▸ **REQUIRED WORK**: In the data below, locate each line with the word "will" and list it.

▸ **MATERIAL TO PROCESS**:
^^^^

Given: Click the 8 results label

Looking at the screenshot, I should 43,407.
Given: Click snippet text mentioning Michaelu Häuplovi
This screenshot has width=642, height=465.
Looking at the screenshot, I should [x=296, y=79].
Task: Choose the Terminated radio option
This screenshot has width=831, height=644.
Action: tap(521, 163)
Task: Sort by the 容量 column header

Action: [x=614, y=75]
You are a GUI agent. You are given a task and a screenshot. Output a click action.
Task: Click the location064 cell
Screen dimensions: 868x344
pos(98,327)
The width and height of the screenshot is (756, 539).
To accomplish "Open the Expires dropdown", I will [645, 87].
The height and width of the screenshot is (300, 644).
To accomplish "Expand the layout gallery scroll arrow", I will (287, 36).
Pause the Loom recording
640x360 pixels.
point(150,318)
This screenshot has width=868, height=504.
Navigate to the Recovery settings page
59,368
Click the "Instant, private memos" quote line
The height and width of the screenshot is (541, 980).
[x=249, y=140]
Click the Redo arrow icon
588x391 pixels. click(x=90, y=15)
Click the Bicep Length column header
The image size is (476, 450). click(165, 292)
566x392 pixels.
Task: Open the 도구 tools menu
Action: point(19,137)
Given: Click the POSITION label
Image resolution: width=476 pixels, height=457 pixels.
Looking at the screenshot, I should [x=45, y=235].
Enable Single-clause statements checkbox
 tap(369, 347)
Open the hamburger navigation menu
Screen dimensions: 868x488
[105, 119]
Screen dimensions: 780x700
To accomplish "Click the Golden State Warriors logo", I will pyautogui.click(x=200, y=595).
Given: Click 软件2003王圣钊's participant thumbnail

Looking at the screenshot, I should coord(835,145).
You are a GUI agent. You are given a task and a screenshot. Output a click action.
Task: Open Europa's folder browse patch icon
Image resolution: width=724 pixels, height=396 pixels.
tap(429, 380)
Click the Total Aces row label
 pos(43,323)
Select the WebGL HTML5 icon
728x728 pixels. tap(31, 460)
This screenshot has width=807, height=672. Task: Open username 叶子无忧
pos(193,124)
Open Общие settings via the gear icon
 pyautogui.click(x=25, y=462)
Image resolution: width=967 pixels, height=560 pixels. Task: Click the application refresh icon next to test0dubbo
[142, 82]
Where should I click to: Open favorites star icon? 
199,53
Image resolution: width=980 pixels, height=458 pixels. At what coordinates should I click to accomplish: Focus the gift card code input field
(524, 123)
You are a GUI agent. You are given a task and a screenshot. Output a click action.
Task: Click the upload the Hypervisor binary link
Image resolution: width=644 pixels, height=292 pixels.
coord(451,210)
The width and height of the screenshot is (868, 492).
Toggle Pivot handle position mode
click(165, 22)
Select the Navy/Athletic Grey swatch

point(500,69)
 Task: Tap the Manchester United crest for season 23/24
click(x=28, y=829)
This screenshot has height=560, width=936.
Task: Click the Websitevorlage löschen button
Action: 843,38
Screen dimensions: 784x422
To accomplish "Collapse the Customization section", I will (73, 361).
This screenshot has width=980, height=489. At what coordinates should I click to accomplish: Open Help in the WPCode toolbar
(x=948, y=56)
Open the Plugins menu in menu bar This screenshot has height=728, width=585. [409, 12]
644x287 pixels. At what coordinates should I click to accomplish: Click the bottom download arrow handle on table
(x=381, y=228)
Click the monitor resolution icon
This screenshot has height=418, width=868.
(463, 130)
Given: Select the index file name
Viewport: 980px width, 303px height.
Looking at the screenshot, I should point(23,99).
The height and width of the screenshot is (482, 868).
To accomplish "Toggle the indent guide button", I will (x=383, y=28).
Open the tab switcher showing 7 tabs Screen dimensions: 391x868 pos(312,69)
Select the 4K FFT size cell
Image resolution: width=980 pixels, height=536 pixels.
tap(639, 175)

^^^^

▸ **SOLUTION TO THE EXERCISE**:
To accomplish "Open the Expires dropdown", I will [645, 87].
To accomplish "Expand the layout gallery scroll arrow", I will (287, 36).
To accomplish "Click the Golden State Warriors logo", I will pyautogui.click(x=200, y=595).
To accomplish "Collapse the Customization section", I will (73, 361).
To accomplish "Toggle the indent guide button", I will (x=383, y=28).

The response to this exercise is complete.